Trata-se de uma tentativa de sustentar o crescimento do chatbot e fazer face a compromissos financeiros A OpenAI anunciou, a 16 de janeiro de 2026, que começará a exibir anúncios no ChatGPT, marcando uma mudança na estratégia de negócios da empresa de inteligência artificial. A decisão surge menos de dois anos depois de o seu diretor executivo, Sam Altman, ter classificado a publicidade como «um último recurso». A inclusão de anúncios no popular chatbot responde à crescente pressão financeira que a OpenAI enfrenta na sua expansão global e desenvolvimento tecnológico.

A empresa esclareceu que os resultados do ChatGPT não serão influenciados pelos anúncios, estes serão devidamente identificados e as conversas dos utilizadores permanecerão privadas, sem serem partilhadas com os anunciantes. Os utilizadores das assinaturas Plus, Pro, Business e Enterprise não verão publicidade, detalhou a empresa. A mudança de postura de Altman em relação à publicidade reflete a profunda transformação da OpenAI nos últimos anos. Em maio de 2024, durante um evento na Universidade de Harvard, o diretor executivo opinou que a relação entre anúncios e inteligência artificial lhe parecia «particularmente inquietante».
«Considero os anúncios como o nosso último recurso no modelo de negócio», afirmou Altman. No entanto, em junho, ele suavizou a sua posição e admitiu que não era «totalmente contra» os anúncios, embora tenha sublinhado a importância de encontrar um equilíbrio adequado. «Ainda não lançámos um produto publicitário, mas acredito que há formas de os anúncios serem positivos. Só é preciso muita atenção para fazer isso bem», explicou ele no podcast da OpenAI. A incorporação de anúncios surge num contexto em que a OpenAI enfrenta elevados compromissos de despesas. A empresa acumula cerca de 1,4 mil milhões de dólares em compromissos relacionados com centros de dados e infraestrutura tecnológica. Este valor levanta questões sobre como a OpenAI irá financiar o seu desenvolvimento sem a vantagem dos negócios publicitários consolidados de outras grandes empresas tecnológicas como a Google e a Meta.

A estrutura administrativa da empresa também evoluiu. Em 2025, a ex-diretora executiva da Instacart, Fidji Simo, ingressou na OpenAI como diretora geral de aplicações. Tanto Simo quanto Altman apontaram a necessidade de encontrar o equilíbrio adequado na integração de anúncios.

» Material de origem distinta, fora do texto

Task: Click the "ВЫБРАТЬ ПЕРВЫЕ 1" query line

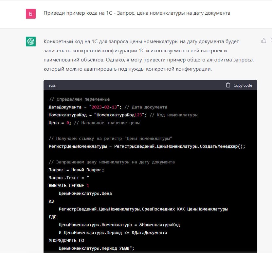Action: pos(69,186)
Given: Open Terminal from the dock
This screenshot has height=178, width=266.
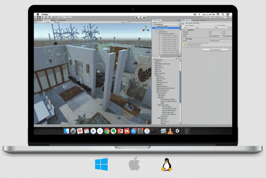Looking at the screenshot, I should [153, 131].
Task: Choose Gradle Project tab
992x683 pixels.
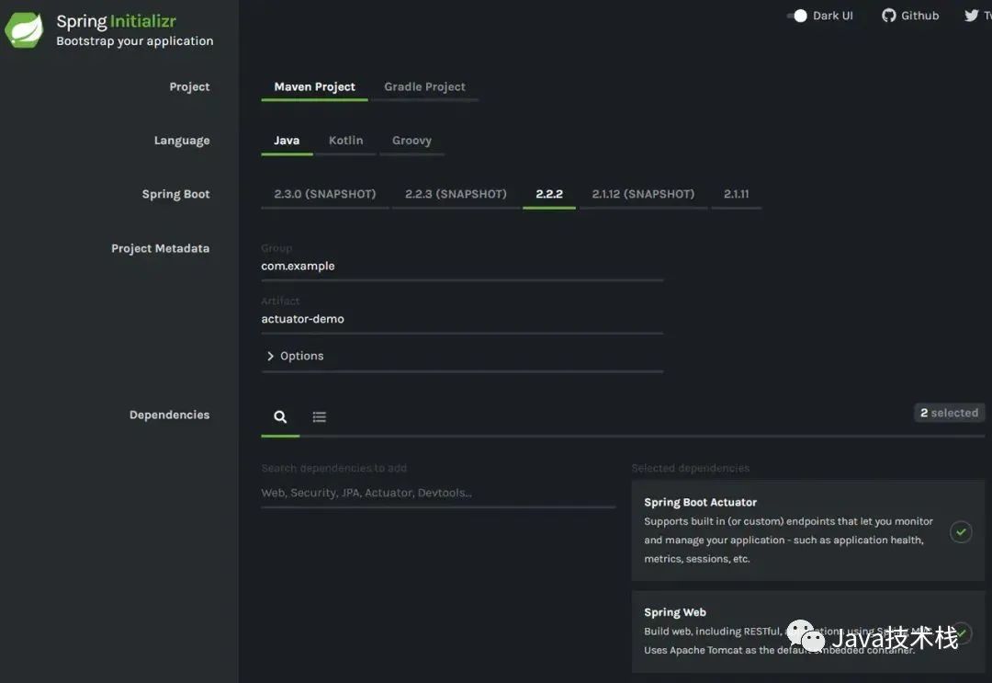Action: [x=424, y=86]
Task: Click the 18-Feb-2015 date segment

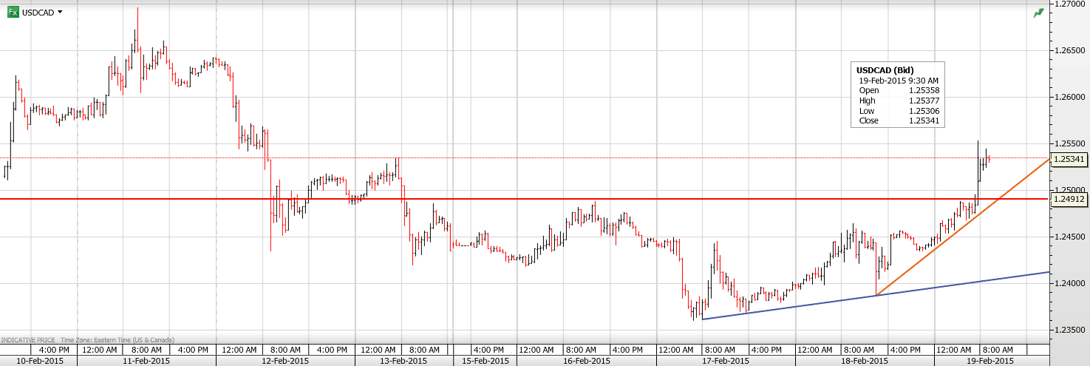Action: point(865,360)
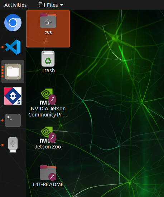
Task: Click the USB drive icon in dock
Action: point(13,145)
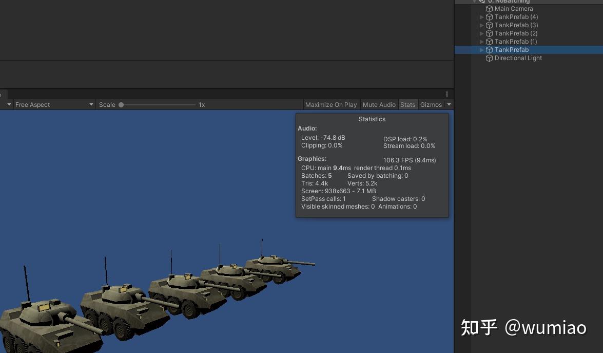Open the Game view options menu (three dots)
This screenshot has height=353, width=603.
[446, 94]
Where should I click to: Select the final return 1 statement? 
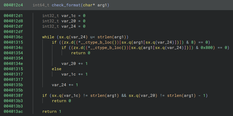coord(52,111)
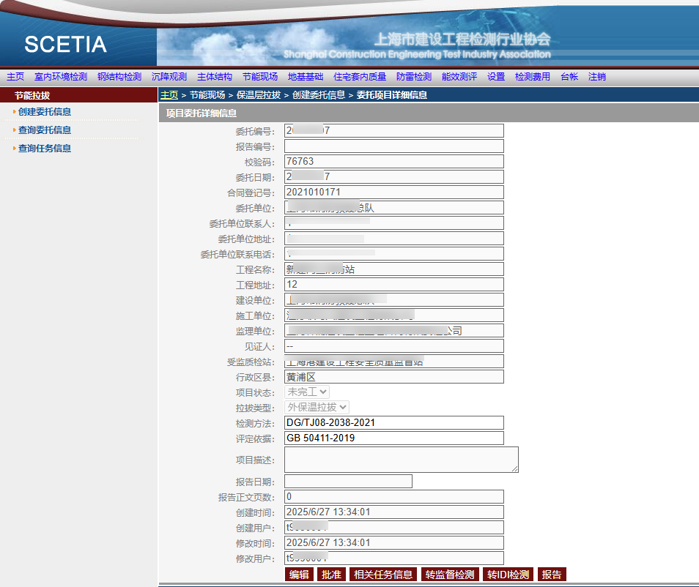
Task: Click the 报告日期 input field
Action: pyautogui.click(x=348, y=482)
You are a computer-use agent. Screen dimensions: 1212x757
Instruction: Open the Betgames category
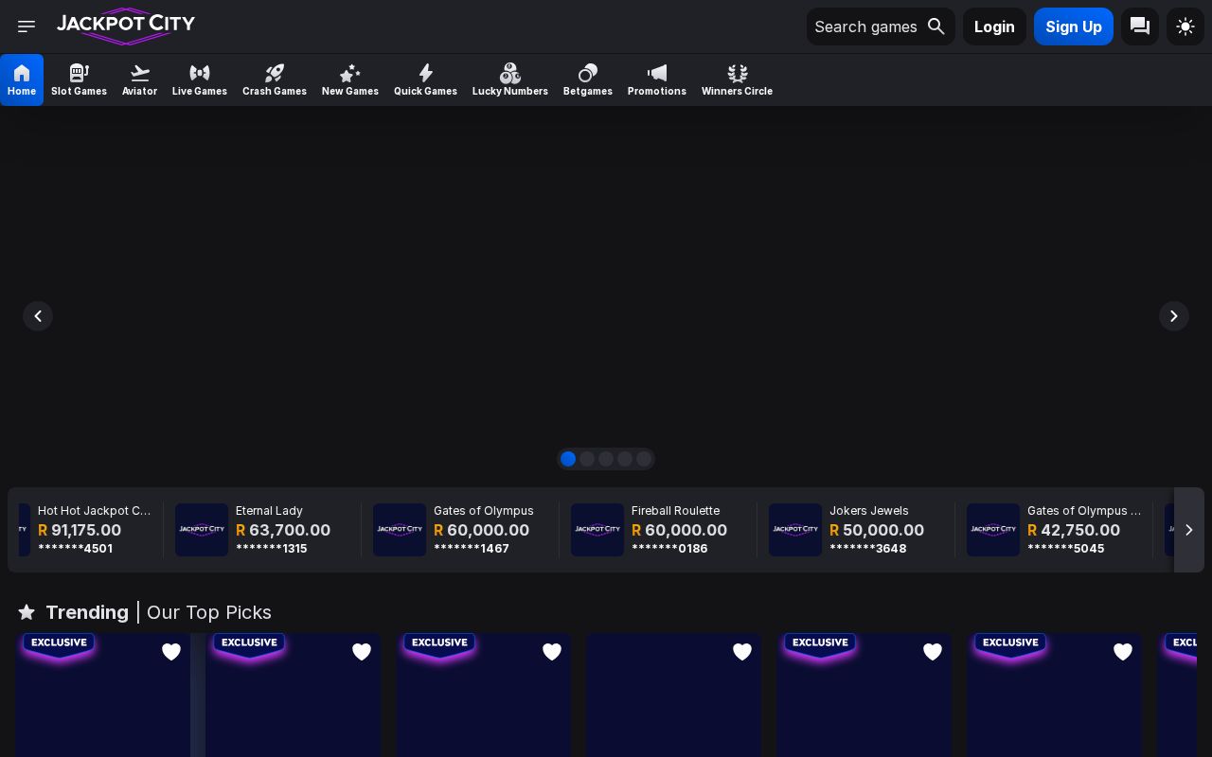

Simo escreveu no X que o aspecto mais relevante era que “os anúncios não influenciarão as respostas oferecidas pelo ChatGPT”. Em declarações à Wired em novembro, Simo antecipou que a abordagem da OpenAI seria extremamente respeitosa com os dados dos utilizadores. «Se alguma vez fizermos algo, deve ser um modelo muito diferente do que se viu antes. O que aprendi ao desenvolver plataformas publicitárias é que o que incomoda as pessoas muitas vezes não são os anúncios em si, mas o uso dos dados por trás deles», explicou Simo.
A transição da OpenAI para um modelo publicitário ocorre após a sua conversão numa estrutura corporativa com fins lucrativos mais tradicional, uma medida que, segundo Altman, facilita a atração de futuros investimentos. O próprio Altman, Simo e outros executivos manifestaram em entrevistas a necessidade constante de recursos computacionais, o que impulsionou a busca por novas fontes de receita. A empresa pretende implementar a publicidade de forma gradual e controlada, priorizando a privacidade e a transparência para os utilizadores. A empresa afirmou que ajustará as suas políticas à medida que a fase de testes avançar e receber feedback da comunidade.